● ROWS

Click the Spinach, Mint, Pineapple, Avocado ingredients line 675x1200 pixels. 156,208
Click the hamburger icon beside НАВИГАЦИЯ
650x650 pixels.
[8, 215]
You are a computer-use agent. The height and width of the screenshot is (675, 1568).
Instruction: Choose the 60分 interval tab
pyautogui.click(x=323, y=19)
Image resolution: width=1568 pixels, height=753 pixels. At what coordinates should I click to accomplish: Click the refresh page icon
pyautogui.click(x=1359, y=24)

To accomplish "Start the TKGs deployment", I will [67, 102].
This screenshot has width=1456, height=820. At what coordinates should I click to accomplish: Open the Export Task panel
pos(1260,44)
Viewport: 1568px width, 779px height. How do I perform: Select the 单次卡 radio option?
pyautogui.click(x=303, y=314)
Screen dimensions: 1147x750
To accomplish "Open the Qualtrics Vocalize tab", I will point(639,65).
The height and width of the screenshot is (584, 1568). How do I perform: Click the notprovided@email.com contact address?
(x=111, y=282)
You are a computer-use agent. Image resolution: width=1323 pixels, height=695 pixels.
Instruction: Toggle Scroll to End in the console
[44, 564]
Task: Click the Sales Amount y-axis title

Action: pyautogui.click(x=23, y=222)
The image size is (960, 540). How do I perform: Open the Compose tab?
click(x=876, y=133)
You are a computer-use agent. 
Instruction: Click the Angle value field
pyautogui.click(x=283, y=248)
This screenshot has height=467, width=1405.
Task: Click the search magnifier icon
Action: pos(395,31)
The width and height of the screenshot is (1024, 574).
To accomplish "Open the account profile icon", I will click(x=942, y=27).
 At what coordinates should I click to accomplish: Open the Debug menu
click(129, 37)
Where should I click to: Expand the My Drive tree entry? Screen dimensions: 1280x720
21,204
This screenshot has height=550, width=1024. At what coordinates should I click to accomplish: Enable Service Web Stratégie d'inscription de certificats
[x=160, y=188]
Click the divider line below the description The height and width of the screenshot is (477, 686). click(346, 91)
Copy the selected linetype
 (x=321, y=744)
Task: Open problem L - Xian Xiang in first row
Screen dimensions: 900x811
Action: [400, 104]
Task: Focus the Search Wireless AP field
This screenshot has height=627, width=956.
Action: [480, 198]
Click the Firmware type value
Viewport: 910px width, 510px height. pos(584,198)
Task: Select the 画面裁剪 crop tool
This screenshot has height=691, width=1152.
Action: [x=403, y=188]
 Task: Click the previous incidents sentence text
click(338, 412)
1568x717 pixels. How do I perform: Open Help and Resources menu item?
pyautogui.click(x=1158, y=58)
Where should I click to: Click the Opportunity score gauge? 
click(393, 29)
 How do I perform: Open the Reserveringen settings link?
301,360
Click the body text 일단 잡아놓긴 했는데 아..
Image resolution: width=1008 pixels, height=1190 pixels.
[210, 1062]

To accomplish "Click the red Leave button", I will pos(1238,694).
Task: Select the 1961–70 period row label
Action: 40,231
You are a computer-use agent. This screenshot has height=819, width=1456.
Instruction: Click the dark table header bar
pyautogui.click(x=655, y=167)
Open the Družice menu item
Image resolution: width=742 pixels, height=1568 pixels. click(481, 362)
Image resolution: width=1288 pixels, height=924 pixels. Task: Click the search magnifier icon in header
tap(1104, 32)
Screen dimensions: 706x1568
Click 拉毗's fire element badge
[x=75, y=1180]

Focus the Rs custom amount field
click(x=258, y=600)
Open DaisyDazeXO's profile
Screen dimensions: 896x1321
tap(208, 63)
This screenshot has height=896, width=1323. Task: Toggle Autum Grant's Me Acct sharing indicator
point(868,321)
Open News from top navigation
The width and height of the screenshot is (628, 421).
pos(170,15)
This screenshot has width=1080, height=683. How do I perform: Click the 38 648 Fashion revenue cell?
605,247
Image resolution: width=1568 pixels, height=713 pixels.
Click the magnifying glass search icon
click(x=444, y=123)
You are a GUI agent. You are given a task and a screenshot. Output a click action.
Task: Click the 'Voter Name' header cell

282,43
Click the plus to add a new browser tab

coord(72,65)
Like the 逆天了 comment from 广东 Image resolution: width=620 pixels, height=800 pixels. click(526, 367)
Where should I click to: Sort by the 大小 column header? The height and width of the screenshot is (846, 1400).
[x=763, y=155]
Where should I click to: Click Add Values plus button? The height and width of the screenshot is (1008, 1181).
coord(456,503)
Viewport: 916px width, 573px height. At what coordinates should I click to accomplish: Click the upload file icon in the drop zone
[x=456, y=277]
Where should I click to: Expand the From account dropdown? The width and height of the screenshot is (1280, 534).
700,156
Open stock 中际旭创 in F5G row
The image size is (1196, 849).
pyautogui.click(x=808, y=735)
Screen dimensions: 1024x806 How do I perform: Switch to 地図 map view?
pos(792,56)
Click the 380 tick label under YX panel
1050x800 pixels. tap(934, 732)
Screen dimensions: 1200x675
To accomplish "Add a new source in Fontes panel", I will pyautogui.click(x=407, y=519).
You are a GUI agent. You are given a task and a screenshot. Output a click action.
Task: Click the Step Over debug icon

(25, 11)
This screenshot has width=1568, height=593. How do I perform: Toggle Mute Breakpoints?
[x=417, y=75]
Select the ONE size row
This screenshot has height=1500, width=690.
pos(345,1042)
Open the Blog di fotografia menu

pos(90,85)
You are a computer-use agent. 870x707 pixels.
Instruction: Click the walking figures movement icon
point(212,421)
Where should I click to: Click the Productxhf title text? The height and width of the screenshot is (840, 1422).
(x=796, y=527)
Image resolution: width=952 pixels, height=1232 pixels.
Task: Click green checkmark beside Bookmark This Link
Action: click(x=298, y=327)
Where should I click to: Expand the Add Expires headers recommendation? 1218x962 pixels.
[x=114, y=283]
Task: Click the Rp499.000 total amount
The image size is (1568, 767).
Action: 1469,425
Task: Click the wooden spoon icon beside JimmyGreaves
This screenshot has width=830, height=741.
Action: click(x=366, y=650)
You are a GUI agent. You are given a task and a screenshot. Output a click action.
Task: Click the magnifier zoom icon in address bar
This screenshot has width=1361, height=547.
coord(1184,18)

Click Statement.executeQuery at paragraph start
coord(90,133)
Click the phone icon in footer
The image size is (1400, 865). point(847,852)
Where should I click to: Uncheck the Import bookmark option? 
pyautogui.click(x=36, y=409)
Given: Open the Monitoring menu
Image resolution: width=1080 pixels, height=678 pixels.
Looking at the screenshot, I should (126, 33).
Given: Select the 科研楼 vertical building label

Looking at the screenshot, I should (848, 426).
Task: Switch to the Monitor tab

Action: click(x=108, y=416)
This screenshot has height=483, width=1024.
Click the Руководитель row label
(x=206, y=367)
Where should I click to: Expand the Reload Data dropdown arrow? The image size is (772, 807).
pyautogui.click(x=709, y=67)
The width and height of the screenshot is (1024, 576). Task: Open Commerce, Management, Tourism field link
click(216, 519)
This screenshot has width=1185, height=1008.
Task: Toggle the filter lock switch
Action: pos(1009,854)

● WHAT IS REQUIRED
Swap out "accomplish" for "complete" everywhere in the items above, and write all of them out again with nothing else changed.

● SOLUTION TO THIS EXERCISE
Click the Spinach, Mint, Pineapple, Avocado ingredients line 675x1200 pixels. 156,208
Click the hamburger icon beside НАВИГАЦИЯ
650x650 pixels.
[8, 215]
You are a computer-use agent. The height and width of the screenshot is (675, 1568).
Instruction: Choose the 60分 interval tab
pyautogui.click(x=323, y=19)
Image resolution: width=1568 pixels, height=753 pixels. At what coordinates should I click to complete: Click the refresh page icon
pyautogui.click(x=1359, y=24)

To complete "Start the TKGs deployment", I will [67, 102].
This screenshot has width=1456, height=820. At what coordinates should I click to complete: Open the Export Task panel
pos(1260,44)
Viewport: 1568px width, 779px height. How do I perform: Select the 单次卡 radio option?
pyautogui.click(x=303, y=314)
Screen dimensions: 1147x750
To complete "Open the Qualtrics Vocalize tab", I will point(639,65).
The height and width of the screenshot is (584, 1568). How do I perform: Click the notprovided@email.com contact address?
(x=111, y=282)
You are a computer-use agent. Image resolution: width=1323 pixels, height=695 pixels.
Instruction: Toggle Scroll to End in the console
[44, 564]
Task: Click the Sales Amount y-axis title

Action: pyautogui.click(x=23, y=222)
The image size is (960, 540). How do I perform: Open the Compose tab?
click(x=876, y=133)
You are a computer-use agent. 
Instruction: Click the Angle value field
pyautogui.click(x=283, y=248)
This screenshot has height=467, width=1405.
Task: Click the search magnifier icon
Action: pos(395,31)
The width and height of the screenshot is (1024, 574).
To complete "Open the account profile icon", I will click(x=942, y=27).
 At what coordinates should I click to complete: Open the Debug menu
click(129, 37)
Where should I click to: Expand the My Drive tree entry? Screen dimensions: 1280x720
21,204
This screenshot has height=550, width=1024. At what coordinates should I click to complete: Enable Service Web Stratégie d'inscription de certificats
[x=160, y=188]
Click the divider line below the description The height and width of the screenshot is (477, 686). click(346, 91)
Copy the selected linetype
 (x=321, y=744)
Task: Open problem L - Xian Xiang in first row
Screen dimensions: 900x811
Action: [400, 104]
Task: Focus the Search Wireless AP field
This screenshot has height=627, width=956.
Action: [480, 198]
Click the Firmware type value
Viewport: 910px width, 510px height. pos(584,198)
Task: Select the 画面裁剪 crop tool
This screenshot has height=691, width=1152.
Action: [x=403, y=188]
 Task: Click the previous incidents sentence text
click(338, 412)
1568x717 pixels. How do I perform: Open Help and Resources menu item?
pyautogui.click(x=1158, y=58)
Where should I click to: Click the Opportunity score gauge? 
click(393, 29)
 How do I perform: Open the Reserveringen settings link?
301,360
Click the body text 일단 잡아놓긴 했는데 아..
Image resolution: width=1008 pixels, height=1190 pixels.
[210, 1062]

To complete "Click the red Leave button", I will pos(1238,694).
Task: Select the 1961–70 period row label
Action: 40,231
You are a computer-use agent. This screenshot has height=819, width=1456.
Instruction: Click the dark table header bar
pyautogui.click(x=655, y=167)
Open the Družice menu item
Image resolution: width=742 pixels, height=1568 pixels. click(481, 362)
Image resolution: width=1288 pixels, height=924 pixels. Task: Click the search magnifier icon in header
tap(1104, 32)
Screen dimensions: 706x1568
Click 拉毗's fire element badge
[x=75, y=1180]

Focus the Rs custom amount field
click(x=258, y=600)
Open DaisyDazeXO's profile
Screen dimensions: 896x1321
tap(208, 63)
This screenshot has height=896, width=1323. Task: Toggle Autum Grant's Me Acct sharing indicator
point(868,321)
Open News from top navigation
The width and height of the screenshot is (628, 421).
pos(170,15)
This screenshot has width=1080, height=683. How do I perform: Click the 38 648 Fashion revenue cell?
605,247
Image resolution: width=1568 pixels, height=713 pixels.
Click the magnifying glass search icon
click(x=444, y=123)
You are a GUI agent. You are given a task and a screenshot. Output a click action.
Task: Click the 'Voter Name' header cell

282,43
Click the plus to add a new browser tab

coord(72,65)
Like the 逆天了 comment from 广东 Image resolution: width=620 pixels, height=800 pixels. click(526, 367)
Where should I click to: Sort by the 大小 column header? The height and width of the screenshot is (846, 1400).
[x=763, y=155]
Where should I click to: Click Add Values plus button? The height and width of the screenshot is (1008, 1181).
coord(456,503)
Viewport: 916px width, 573px height. At what coordinates should I click to complete: Click the upload file icon in the drop zone
[x=456, y=277]
Where should I click to: Expand the From account dropdown? The width and height of the screenshot is (1280, 534).
700,156
Open stock 中际旭创 in F5G row
The image size is (1196, 849).
pyautogui.click(x=808, y=735)
Screen dimensions: 1024x806 How do I perform: Switch to 地図 map view?
pos(792,56)
Click the 380 tick label under YX panel
1050x800 pixels. tap(934, 732)
Screen dimensions: 1200x675
To complete "Add a new source in Fontes panel", I will pyautogui.click(x=407, y=519).
You are a GUI agent. You are given a task and a screenshot. Output a click action.
Task: Click the Step Over debug icon

(25, 11)
This screenshot has width=1568, height=593. How do I perform: Toggle Mute Breakpoints?
[x=417, y=75]
Select the ONE size row
This screenshot has height=1500, width=690.
pos(345,1042)
Open the Blog di fotografia menu

pos(90,85)
You are a computer-use agent. 870x707 pixels.
Instruction: Click the walking figures movement icon
point(212,421)
Where should I click to: Click the Productxhf title text? The height and width of the screenshot is (840, 1422).
(x=796, y=527)
Image resolution: width=952 pixels, height=1232 pixels.
Task: Click green checkmark beside Bookmark This Link
Action: click(x=298, y=327)
Where should I click to: Expand the Add Expires headers recommendation? 1218x962 pixels.
[x=114, y=283]
Task: Click the Rp499.000 total amount
The image size is (1568, 767).
Action: 1469,425
Task: Click the wooden spoon icon beside JimmyGreaves
This screenshot has width=830, height=741.
Action: click(x=366, y=650)
You are a GUI agent. You are given a task and a screenshot. Output a click action.
Task: Click the magnifier zoom icon in address bar
This screenshot has width=1361, height=547.
coord(1184,18)

Click Statement.executeQuery at paragraph start
coord(90,133)
Click the phone icon in footer
The image size is (1400, 865). point(847,852)
Where should I click to: Uncheck the Import bookmark option? 
pyautogui.click(x=36, y=409)
Given: Open the Monitoring menu
Image resolution: width=1080 pixels, height=678 pixels.
Looking at the screenshot, I should (126, 33).
Given: Select the 科研楼 vertical building label

Looking at the screenshot, I should (848, 426).
Task: Switch to the Monitor tab

Action: click(x=108, y=416)
This screenshot has height=483, width=1024.
Click the Руководитель row label
(x=206, y=367)
Where should I click to: Expand the Reload Data dropdown arrow? The image size is (772, 807).
pyautogui.click(x=709, y=67)
The width and height of the screenshot is (1024, 576). Task: Open Commerce, Management, Tourism field link
click(216, 519)
This screenshot has width=1185, height=1008.
Task: Toggle the filter lock switch
Action: pos(1009,854)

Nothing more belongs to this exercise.